MSc projects

The projects below are those already proposed specifically for an MSc by Research. However, other projects can be designed and agreed through discussion with staff at the interview stage. Prospective students are encouraged to also look at the PhD project webpages for the types of projects that could be adapted for an MSc and should feel free to contact potential supervisors to discuss options.

Exoplanet mass function for nearby stars

Hugh Jones, Mikko Tuomi

The advent of powerful sub-mm observatories means that dust disks are now being routinely discovered around many nearby stars. The combination of alignment information with large numbers of radial velocity measurements offers the opportunity to construct a sample of nearby stars for which the planetary mass can be precisely determined. Previous determinations of planetary mass by radial velocities suffer from an orbital inclination uncertainty and those from transits rely on a mass-radius relationship. This project thus  represents a direct method to determine the exoplanet mass function based on nearby stars. Much of the project will be concerned with quantifying the activity and geometric biases within the sample of nearby stars considered.

Comparison of Gaia results for resolved binary systems

Hugh Jones, Ricky Smart (Torino)

The candidate will compile a list of known resolved double stars and will extract the Gaia solutions for these objects. They will compare the differences of the astrometric measures of all component combinations with the error estimates. These differences will be a direct check on the error estimates, highlight any magnitude correlations if present and will allow a test of small (<1 arcminute) vs large (>10 arcminute) correlated results. The testing will be carried out in an IDL environment with a sequence of procedures already available for the collection and comparison of datasets.

EXOhSPEC

Bill Martin, Hugh Jones

This project is to build the so-called EXOhSPEC prototype spectrograph (Exoplanet high resolution spectrograph). It will be entirely built from catalogue components but will utilise technologies not deployed in astronomical spectrographs. EXOhSPEC will be tested on the Sun and local stars both in the laboratory, on local automated telescope as well as with telescopes in Thailand. The final version is destined for the Thai National Telescope. It is intended to have the fewest possible optical surfaces for a high resolution spectrograph and its efficiency and small size will make it highly attractive. The key development that we wish to introduce is active metrology of the system which enables us to envisage a small athermal design made from off the shelf parts which is replicable and scalable.

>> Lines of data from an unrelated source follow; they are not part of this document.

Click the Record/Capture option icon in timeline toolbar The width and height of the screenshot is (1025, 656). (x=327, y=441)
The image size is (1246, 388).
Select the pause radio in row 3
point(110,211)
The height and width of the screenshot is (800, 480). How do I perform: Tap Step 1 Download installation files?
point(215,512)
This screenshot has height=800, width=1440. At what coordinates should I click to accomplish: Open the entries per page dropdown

The aim of the project is to be able to build a prototype to significantly extend the reach of precision radial velocities to higher precisions and efficiencies.

A comprehensive study of collisions between giant molecular clouds

Jim Dale, Martin Krause

Simulations of spiral galaxies (e.g. Dobbs, Pringle & Duarte-Cabral 2015) suggest that collisions between molecular clouds should be common events, and in fact most clouds experience at least one collision during their lives. Additionally, there is a substantial body of observations claiming that particular star clusters or star-forming regions in the Milky Way are the results of such collisions (e.g. NGC 3603, Fukui et al. 2014, or M20, Torii et al. 2017).

Galactic-scale simulations are unable to resolve star formation, and interest in modelling collisions at the molecular cloud scale has recently revived (e.g. Haworth et al. 2015). However, these papers typically examine only a very small corner of the possible parameter space of such encounters. A comprehensive suite of models is sorely needed.

This project involves running a large number of simulations of collisions between pairs of turbulent model clouds using the Smoothed Particle Hydrodynamics code GANDALF (Hubber, Rosotti & Booth 2017). The most important parameters that the simulation suite will explore are the relative velocity of the clouds, the impact parameter, the mass ratio and the initial virial state. In all cases, the ranges of these parameters are already known from observations and/or galactic-scale simulations. This will enable a detailed study of the influence of cloud-cloud encounters on the star formation process within the clouds.

Modeling the radio emission of photoevaporating protoplanetary disks (proplyds)

Jan Forbrich, Martin Krause, Jim Dale

Massive stars have a profound impact on their environment. They irradiate nearby young low-mass stars with intense UV light, which can photoevaporate their protoplanetary disks. Observationally, the first evidence for such a scenario was found in the Orion Nebula Cluster (ONC), the most nearby region with ongoing massive star formation. Radio emission was observed to originate in what turned out to be 'proplyds' - circumstellar disks identified in iconic Hubble Space Telescope images. Newly upgraded radio instrumentation is now providing us with a significantly improved perspective on these objects, where the entire tadpole-like structure of such an irradiated proplyd can now be studied in its thermal radio emission, which is due to bremsstrahlung in ionized gas.

Using existing hydrodynamic code and the best Orion radio observations to date, taken with the NRAO Very Large Array (VLA), we will explore the morphology of proplyd radio emission to constrain physical parameters like the mass loss and dynamic ages of the Orion proplyds.